The rally’s organizers did not respond to a request for comment, but in the advertisement for the event, said they targeted Hillel due to a trip led by the Hillel of another CUNY college to Israel last month. In posts earlier this month, Hillel at Baruch said on social media that students had packed food for Israeli soldiers serving in Gaza. It wasn’t clear if Hunter College’s Hillel had participated in the program. The two Hillel branches did not respond to requests for comment.

The protest’s organizers mocked Hillel for calling the protest antisemitic, claiming that the protesters themselves were Jewish and posting a pro-Zionist statement from Hillel International alongside clown emojis.

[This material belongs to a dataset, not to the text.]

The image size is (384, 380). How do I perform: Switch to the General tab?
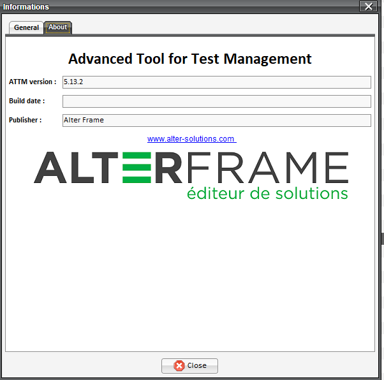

Baruch and Hunter are both part of the massive CUNY public university system that has been mired in accusations of antisemitism in recent years. Last year, Gov. Kathy Hochul appointed a former chief judge of New York, Jonathan Lippman, to conduct an independent review of antisemitism at CUNY.

In response to the alleged antisemitism, last year CUNY set up an Advisory Council on Jewish Life that includes Jewish community leaders and CUNY administrators. Two members have told the New York Jewish Week that the council has been holding meetings every four to five weeks since October 7, including a discussion on Monday, and that the administration was attentive to community concerns.

A CUNY spokesperson told the New York Jewish Week earlier this month that CUNY has distributed $1.3 million in funding from the state and City Council to colleges for training, events and activities to combat bigotry.

CUNY has also partnered with Hillel’s International Campus Climate Initiative and the Foundation to Combat Antisemitism to raise awareness about anti-Jewish discrimination.